DHS needs better information security practices, audit says
The Department of Homeland Security needs to up its game on information security, according to an audit released last week.
Private sector auditor KPMG conducted after-hours walkthroughs of employee workstations in the department’s Office of Financial Management and the Office of the Chief Information Officer, and found sensitive information — like passwords — left out and unattended.
Auditors also found unsecured government-issued laptops and mobile devices. Of the 69 workstations KPMG inspected, three breached DHS information security policy.
The audit, conducted during fiscal 2016, also reviewed DHS financial statements and found that both the OFM and OCIO use password configurations that don’t meet agency standards.
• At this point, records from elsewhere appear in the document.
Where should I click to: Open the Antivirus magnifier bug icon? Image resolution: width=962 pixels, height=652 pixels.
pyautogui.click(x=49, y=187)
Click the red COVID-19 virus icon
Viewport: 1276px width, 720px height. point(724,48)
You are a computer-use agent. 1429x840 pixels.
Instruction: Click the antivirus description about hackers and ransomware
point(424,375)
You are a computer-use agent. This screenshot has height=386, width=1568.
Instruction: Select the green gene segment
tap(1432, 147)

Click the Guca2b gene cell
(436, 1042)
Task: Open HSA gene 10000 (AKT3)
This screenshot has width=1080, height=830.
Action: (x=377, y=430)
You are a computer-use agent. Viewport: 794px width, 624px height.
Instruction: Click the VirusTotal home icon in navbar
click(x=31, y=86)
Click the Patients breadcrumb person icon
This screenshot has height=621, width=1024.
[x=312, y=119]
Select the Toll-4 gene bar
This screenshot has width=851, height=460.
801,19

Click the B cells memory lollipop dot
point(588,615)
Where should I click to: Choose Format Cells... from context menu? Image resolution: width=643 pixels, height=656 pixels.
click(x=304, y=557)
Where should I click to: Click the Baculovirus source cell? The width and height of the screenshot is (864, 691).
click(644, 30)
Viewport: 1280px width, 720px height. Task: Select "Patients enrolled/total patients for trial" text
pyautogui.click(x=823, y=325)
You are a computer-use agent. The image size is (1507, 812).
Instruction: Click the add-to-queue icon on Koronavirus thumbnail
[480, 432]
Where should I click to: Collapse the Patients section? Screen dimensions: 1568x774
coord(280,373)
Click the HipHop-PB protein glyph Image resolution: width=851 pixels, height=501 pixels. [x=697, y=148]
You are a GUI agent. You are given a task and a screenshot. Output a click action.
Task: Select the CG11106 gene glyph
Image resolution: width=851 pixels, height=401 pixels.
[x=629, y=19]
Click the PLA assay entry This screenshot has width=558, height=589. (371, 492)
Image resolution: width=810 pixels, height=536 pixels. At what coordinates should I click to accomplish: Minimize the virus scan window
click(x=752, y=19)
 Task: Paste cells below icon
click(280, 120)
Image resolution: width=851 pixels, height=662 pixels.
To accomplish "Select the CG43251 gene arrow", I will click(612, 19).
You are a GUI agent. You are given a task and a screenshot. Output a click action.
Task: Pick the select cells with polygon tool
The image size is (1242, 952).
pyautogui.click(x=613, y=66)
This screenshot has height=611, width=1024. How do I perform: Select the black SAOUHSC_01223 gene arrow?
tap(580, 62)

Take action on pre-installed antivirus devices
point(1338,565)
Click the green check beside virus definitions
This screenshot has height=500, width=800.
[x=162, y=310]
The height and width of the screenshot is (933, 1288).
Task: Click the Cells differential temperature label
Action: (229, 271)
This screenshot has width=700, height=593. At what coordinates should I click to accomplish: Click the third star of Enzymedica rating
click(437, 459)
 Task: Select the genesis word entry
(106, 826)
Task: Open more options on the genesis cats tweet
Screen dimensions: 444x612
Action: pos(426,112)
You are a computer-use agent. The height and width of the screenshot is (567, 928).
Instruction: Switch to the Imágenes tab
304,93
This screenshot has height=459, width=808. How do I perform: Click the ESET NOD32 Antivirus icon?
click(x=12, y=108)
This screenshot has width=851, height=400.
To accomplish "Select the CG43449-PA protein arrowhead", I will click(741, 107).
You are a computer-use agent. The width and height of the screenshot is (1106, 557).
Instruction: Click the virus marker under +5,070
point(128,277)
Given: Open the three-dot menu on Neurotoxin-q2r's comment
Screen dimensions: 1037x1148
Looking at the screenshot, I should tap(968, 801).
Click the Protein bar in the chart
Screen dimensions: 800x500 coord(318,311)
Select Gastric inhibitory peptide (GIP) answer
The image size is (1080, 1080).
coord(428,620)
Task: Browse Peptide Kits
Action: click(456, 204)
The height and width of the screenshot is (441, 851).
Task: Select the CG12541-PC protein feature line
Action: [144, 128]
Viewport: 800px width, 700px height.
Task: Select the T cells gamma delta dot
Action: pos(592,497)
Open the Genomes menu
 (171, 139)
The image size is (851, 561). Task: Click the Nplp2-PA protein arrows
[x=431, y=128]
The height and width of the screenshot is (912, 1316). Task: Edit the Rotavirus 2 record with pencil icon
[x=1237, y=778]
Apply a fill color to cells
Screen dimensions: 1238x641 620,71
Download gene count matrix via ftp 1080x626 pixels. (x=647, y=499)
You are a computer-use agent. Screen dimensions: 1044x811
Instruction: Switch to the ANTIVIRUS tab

While KPMG found the physical security behavior certainly needs improvement, it did take care to note that the three unsecured workstations don’t necessarily reveal a workplace-wide trend. “The selection of inspected areas was not statistically derived; therefore, the results described here should not be used to extrapolate to OFM and OCIO as a whole,” the report says.
A separate KPMG audit, also released last week, surveyed DHS’ National Protection and Programs Directorate, and found similar information security weaknesses. For example, the report notes, account management policies at the directorate are too vague.
“Account management policies did not exist or were lacking sufficient detail in areas such as segregation of duties, recertification, elevated privileges, and disabling accounts upon user separation,” the audit states.
According to the auditors, this issue and others “collectively limited NPPD’s ability to ensure that critical financial and operational data were maintained in such a manner as to ensure their confidentiality, integrity, and availability.”